It was 9.47am. A bomber had struck. She grabbed the person closest and they ran. The bus had been destroyed. “I thought that everyone must have died.” It did not take long before she realised how close she had come to disaster. When I interviewed her, she was still shaking, wrapped in a blue St John Ambulance blanket.
No one knew how many had died on the bus but everyone assumed the worst. Richard Jones, 61, a passenger, recalled an agitated man he described as “suspicious”. He said: “This chap started dipping down into his bag and getting back up, then dipping down and getting back up. He was getting more and more frustrated. He did it about a dozen times in two or three minutes and looked extremely agitated. He was fiddling away but he was getting annoyed with something.”

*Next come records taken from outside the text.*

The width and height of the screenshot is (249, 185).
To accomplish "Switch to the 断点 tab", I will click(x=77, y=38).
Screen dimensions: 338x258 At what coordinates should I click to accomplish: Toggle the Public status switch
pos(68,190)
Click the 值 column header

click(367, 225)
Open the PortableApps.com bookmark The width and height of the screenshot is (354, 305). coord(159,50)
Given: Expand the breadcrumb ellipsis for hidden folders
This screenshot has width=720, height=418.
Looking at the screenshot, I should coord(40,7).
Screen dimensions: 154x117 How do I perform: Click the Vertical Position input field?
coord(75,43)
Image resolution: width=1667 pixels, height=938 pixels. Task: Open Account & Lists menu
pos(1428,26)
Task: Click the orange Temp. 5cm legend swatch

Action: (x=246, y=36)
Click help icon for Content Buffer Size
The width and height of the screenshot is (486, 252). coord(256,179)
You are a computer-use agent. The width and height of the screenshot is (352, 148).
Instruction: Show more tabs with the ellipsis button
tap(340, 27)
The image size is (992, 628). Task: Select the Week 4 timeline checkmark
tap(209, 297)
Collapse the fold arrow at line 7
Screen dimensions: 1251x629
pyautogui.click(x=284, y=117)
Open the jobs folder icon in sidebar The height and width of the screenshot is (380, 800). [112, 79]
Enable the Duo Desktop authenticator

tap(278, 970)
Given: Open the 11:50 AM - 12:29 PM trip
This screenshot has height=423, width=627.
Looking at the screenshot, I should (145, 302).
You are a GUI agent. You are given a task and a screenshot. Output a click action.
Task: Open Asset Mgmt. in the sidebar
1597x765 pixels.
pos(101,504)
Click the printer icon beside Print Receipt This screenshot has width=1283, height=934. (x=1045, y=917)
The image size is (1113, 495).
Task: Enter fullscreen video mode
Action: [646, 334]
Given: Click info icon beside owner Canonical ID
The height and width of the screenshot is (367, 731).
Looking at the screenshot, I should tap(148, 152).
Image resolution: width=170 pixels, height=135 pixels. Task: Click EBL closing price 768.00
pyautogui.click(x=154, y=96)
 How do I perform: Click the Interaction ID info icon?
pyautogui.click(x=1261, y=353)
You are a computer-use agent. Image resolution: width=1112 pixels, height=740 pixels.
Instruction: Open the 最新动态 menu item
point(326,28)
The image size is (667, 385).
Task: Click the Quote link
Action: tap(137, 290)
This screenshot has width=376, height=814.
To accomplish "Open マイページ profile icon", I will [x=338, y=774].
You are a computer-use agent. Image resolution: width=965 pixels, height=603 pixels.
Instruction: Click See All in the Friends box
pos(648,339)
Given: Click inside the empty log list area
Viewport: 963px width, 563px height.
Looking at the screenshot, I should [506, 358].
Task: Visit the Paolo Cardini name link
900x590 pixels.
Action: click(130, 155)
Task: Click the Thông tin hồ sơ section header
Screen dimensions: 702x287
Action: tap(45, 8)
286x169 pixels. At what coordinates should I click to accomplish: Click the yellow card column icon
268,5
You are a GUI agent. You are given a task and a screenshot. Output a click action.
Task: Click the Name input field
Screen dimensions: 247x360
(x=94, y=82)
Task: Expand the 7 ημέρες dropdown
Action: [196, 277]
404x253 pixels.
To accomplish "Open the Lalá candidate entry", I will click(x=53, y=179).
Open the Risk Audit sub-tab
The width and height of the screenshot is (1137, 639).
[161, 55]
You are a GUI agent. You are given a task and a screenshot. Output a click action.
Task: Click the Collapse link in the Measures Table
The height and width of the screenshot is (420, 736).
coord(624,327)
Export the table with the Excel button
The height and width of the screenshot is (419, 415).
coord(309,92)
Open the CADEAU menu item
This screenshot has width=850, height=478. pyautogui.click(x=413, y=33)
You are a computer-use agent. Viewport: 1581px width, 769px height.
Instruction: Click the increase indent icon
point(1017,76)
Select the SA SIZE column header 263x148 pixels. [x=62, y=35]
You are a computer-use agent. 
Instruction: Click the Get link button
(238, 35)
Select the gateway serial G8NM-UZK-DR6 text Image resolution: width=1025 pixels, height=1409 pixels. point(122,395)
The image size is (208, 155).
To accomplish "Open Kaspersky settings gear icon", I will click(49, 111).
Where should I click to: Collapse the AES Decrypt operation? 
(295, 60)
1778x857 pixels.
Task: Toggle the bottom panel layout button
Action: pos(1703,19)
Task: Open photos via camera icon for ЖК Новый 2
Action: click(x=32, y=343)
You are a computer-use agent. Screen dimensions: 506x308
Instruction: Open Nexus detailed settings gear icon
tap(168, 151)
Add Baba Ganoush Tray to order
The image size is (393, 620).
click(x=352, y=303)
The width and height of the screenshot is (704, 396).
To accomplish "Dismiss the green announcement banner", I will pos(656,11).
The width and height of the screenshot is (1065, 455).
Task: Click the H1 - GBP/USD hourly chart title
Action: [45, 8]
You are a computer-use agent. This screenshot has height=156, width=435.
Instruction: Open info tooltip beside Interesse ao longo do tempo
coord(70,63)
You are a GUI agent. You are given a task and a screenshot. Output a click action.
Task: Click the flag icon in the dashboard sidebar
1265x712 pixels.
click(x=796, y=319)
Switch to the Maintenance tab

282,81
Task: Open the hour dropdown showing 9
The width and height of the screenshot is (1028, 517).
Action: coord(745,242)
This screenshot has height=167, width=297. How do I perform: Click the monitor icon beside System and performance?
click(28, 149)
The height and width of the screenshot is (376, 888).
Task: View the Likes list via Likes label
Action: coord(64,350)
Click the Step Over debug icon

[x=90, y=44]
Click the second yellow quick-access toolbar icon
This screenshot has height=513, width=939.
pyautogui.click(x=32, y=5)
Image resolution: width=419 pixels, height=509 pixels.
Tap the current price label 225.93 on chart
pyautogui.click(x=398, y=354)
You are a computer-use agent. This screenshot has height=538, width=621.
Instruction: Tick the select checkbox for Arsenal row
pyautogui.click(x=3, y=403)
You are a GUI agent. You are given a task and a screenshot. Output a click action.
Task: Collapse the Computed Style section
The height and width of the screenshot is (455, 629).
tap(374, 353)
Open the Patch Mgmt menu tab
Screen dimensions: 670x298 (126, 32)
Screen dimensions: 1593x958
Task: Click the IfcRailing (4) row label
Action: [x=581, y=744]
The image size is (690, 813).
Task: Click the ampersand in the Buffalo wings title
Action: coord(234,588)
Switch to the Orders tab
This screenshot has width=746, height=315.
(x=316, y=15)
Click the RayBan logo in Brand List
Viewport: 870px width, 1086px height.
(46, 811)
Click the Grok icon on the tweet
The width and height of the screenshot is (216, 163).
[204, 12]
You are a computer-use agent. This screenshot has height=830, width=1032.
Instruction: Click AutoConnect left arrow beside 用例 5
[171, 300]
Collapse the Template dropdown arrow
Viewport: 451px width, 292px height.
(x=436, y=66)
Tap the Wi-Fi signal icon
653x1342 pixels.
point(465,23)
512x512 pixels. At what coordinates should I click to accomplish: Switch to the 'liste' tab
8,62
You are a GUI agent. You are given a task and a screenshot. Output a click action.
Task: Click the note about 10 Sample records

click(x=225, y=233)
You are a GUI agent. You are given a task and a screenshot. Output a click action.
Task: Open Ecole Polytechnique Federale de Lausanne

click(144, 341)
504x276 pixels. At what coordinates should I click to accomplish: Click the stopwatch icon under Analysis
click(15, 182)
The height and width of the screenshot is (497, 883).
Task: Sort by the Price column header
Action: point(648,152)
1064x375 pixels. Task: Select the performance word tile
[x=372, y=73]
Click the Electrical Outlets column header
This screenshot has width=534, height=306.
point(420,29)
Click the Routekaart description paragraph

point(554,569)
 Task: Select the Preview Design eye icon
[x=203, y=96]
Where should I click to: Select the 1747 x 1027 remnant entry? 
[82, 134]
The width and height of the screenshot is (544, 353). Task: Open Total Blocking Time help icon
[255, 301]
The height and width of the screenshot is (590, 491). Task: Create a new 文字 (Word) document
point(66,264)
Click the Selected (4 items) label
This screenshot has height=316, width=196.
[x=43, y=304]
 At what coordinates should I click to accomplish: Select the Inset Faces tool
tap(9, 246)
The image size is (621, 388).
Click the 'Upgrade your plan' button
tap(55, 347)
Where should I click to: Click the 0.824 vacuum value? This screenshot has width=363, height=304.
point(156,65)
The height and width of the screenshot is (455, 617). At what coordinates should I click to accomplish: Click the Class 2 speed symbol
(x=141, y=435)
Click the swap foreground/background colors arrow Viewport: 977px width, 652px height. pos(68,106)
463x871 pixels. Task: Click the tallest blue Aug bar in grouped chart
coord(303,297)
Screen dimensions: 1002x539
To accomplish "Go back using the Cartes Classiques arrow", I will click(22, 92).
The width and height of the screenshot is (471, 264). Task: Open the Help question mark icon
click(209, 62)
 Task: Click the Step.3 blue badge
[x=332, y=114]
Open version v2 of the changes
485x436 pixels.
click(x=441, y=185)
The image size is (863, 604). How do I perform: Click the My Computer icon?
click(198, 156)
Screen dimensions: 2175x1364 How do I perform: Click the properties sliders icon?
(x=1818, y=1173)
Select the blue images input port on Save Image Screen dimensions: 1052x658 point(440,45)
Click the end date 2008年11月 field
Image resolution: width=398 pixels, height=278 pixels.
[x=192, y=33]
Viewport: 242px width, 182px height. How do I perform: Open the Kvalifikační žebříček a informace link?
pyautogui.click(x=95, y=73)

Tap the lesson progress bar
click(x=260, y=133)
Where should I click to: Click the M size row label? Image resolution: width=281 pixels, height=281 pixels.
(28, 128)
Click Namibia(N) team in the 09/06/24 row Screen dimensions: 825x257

The IT consultant got off the bus at Woburn Square. Only seconds later it exploded. “I don’t know whether the man had anything to do with it, but he was acting very strangely.”
Terence Mutasa, a nurse at University College Hospital, treated two passengers, women in their twenties, for injuries and shock. “They were saying some guy came and sat down on the bottom deck and that he exploded,” he said. “They said the guy sat down and the explosion happened. They thought it was a suicide bomber.”
The police had cordoned off the square but, even at a distance, you could see the elegant façade of the British Medical Association splattered with bits of blood and bodies. “Blood and guts,” whispered a man.
Lorenzo Pia, an Italian postgraduate medical student, was leaving his nearby flat when he heard the blast. “The bus was without shape,” he said. “Four or five injured people were walking about. They were dripping with blood, some from the head, others from legs and arms. Five or six people were lying in the street. They were not moving.
“One of the injured was a young teenage girl who had blood streaming down her face. Another, an elegantly dressed man, had a leg injury. A woman was crying. She had blood down her face too, but there wasn’t any panic or screaming. People just got on with helping each other.”
Sharleen Cunningham-Brown, 26, was walking when she heard, and felt, the impact of the bomb. She saw people, presumed dead, on the pavement. She ran into a doorway and hugged the strangers she found there. “Everyone was crying and hugging each other,” she said. “It was like it was chaos and then, a few seconds later, it was quiet.”
Ayobai Bello, 43, a security guard, left his bank to cross Tavistock Road when he saw the explosion and the top and back ripped off the bus. It was a scene of carnage. “All I could think was, they are all dead. In front of me in the road was a woman, but there were no arms and there were no legs, it was just her body and her head, and body parts were scattered everywhere.
“There were also two men on the floor, one in blue trousers and one in a shirt. They were both dead. They were both gone. The man I saw hanging dead from the bus, he was a very old man with white hair. He was about 80.” Hours later, in the streets around the bus, the atmosphere was eerie.
Looking at the bus, from behind the police cordon, I knew that in a matter of hours it would become a shrine.